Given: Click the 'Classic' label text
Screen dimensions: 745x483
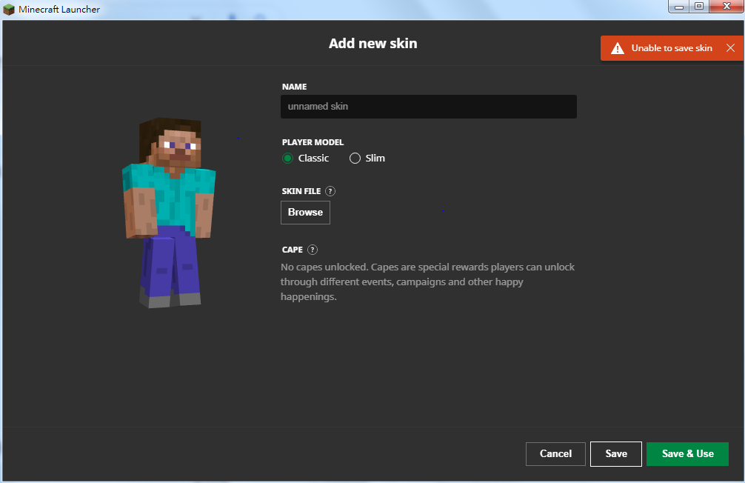Looking at the screenshot, I should (x=313, y=158).
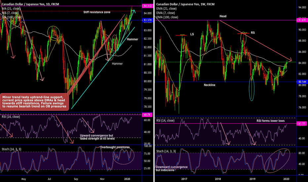The width and height of the screenshot is (308, 182).
Task: Select the red downtrend arrow from Head
Action: click(254, 41)
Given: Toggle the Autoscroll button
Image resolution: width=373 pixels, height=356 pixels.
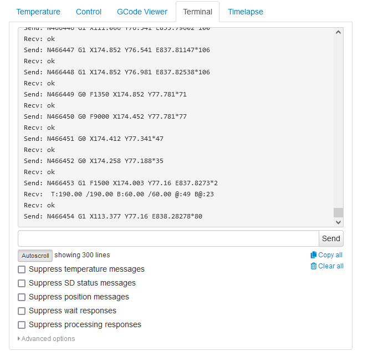Looking at the screenshot, I should click(35, 256).
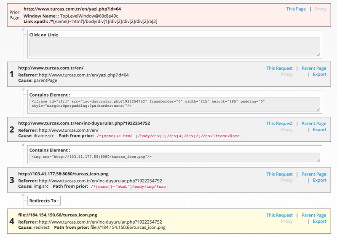Image resolution: width=337 pixels, height=238 pixels.
Task: Click the Redirects To label box
Action: [44, 201]
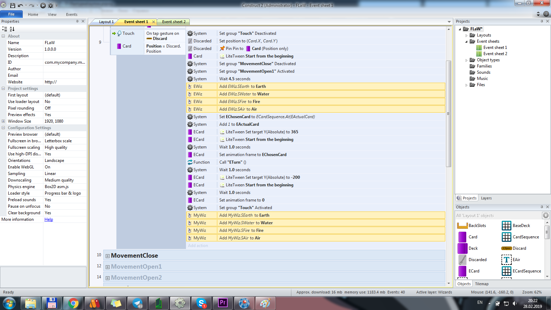551x310 pixels.
Task: Sort properties alphabetically with A-Z icon
Action: pyautogui.click(x=12, y=29)
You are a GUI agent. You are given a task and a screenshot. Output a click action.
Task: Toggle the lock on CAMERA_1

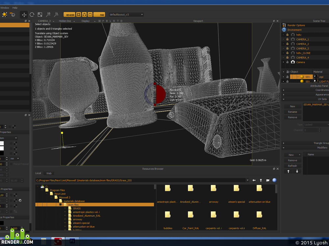pos(288,39)
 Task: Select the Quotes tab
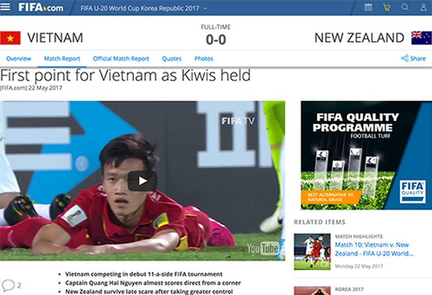172,58
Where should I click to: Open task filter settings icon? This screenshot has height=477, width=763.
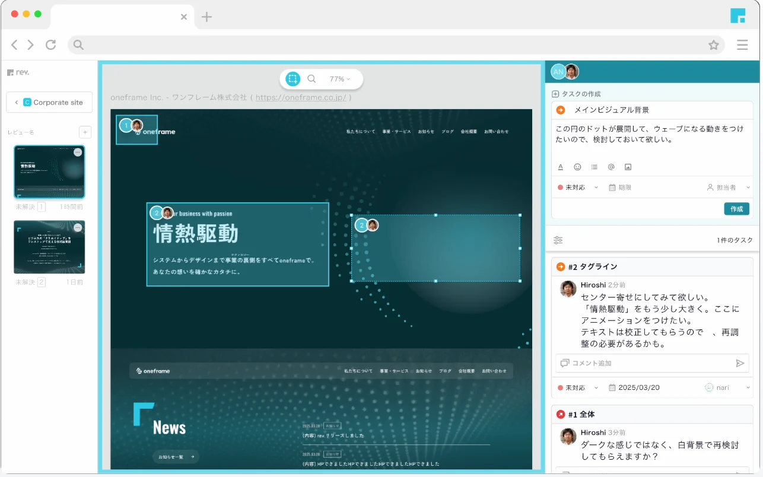pos(558,240)
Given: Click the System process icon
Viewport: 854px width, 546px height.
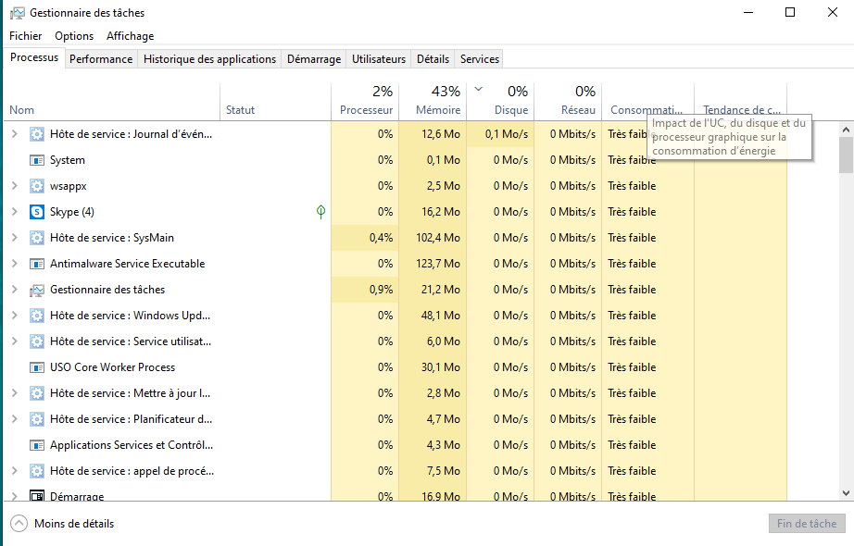Looking at the screenshot, I should (x=37, y=160).
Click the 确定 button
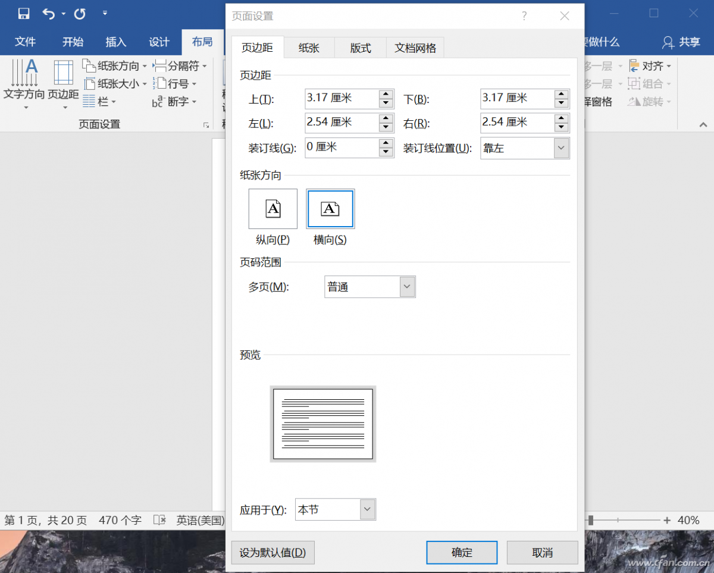The width and height of the screenshot is (714, 573). pos(462,552)
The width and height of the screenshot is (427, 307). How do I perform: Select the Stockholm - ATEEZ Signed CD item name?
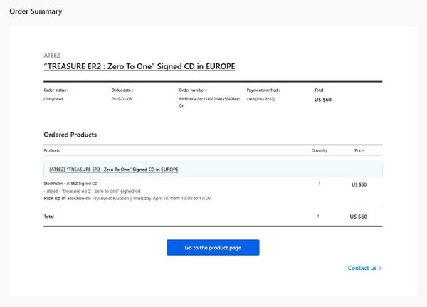tap(71, 184)
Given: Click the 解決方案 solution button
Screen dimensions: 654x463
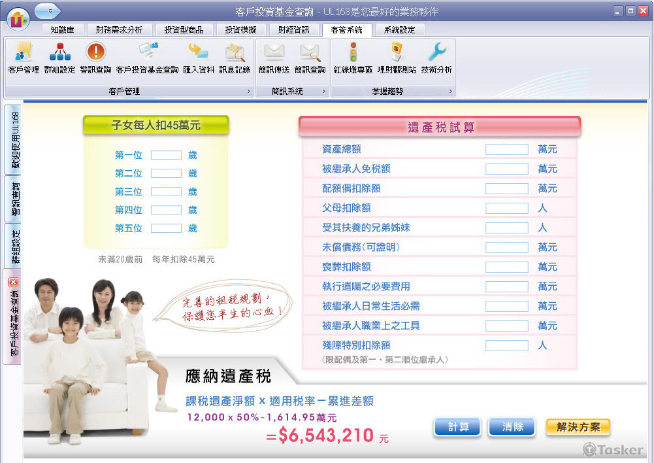Looking at the screenshot, I should pyautogui.click(x=578, y=427).
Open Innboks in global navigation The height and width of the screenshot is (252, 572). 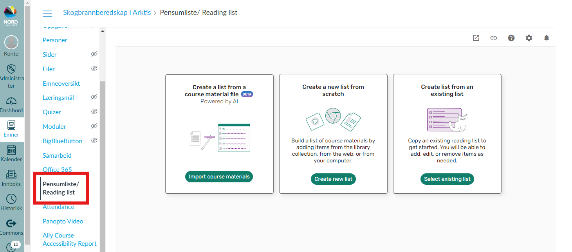(x=11, y=178)
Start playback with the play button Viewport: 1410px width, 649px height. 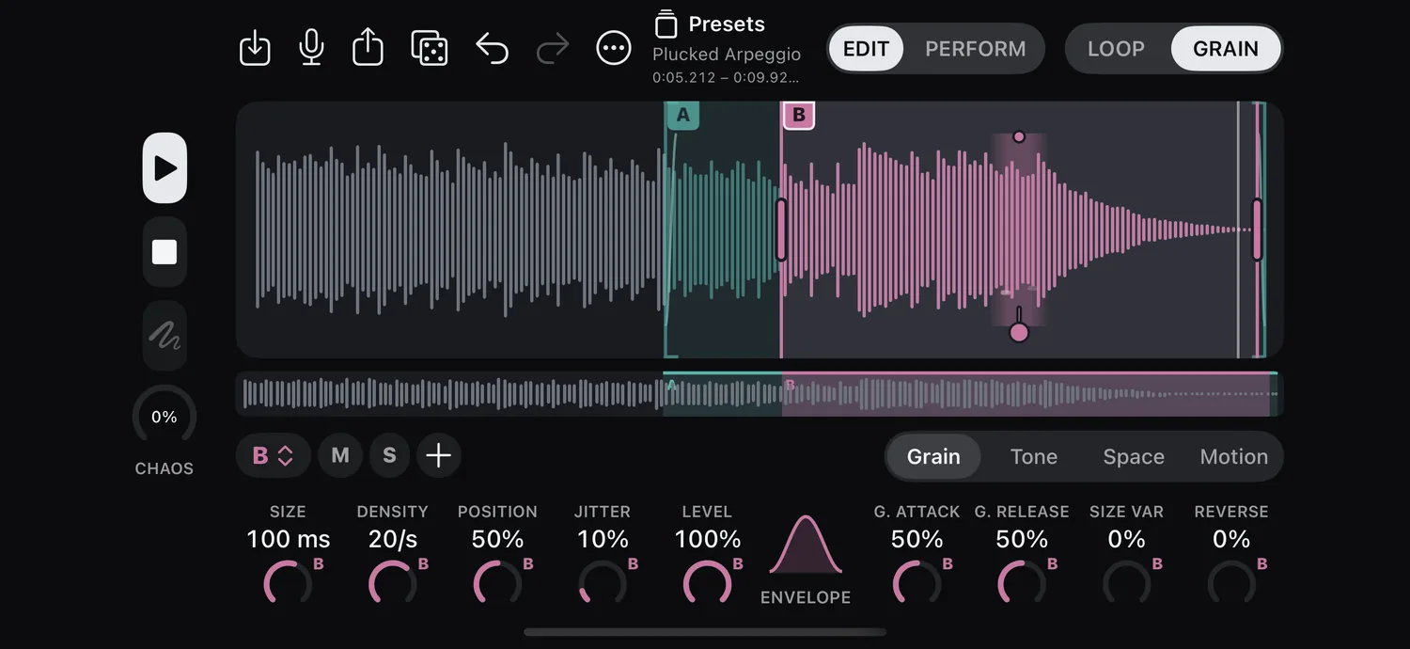(x=165, y=168)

◆ ◆ ◆

→ What you have to do
Leaving out all pictures, set down exactly the lines of the material above, from the line with "Given: Toggle the Autoscroll button" to the line with "Given: Click the System process icon" inclusive, and no others.

→ Response to the exercise
Given: Toggle the Autoscroll button
Image resolution: width=373 pixels, height=356 pixels.
Looking at the screenshot, I should click(35, 256).
Image resolution: width=337 pixels, height=238 pixels.
Task: Click the Redirects To label box
Action: [44, 201]
551x310 pixels.
Task: Sort properties alphabetically with A-Z icon
Action: pyautogui.click(x=12, y=29)
You are a GUI agent. You are given a task and a screenshot. Output a click action.
Task: Toggle the lock on CAMERA_1

pos(288,39)
 Task: Select the Quotes tab
172,58
Where should I click to: Open task filter settings icon? This screenshot has height=477, width=763.
pos(558,240)
Given: Click the System process icon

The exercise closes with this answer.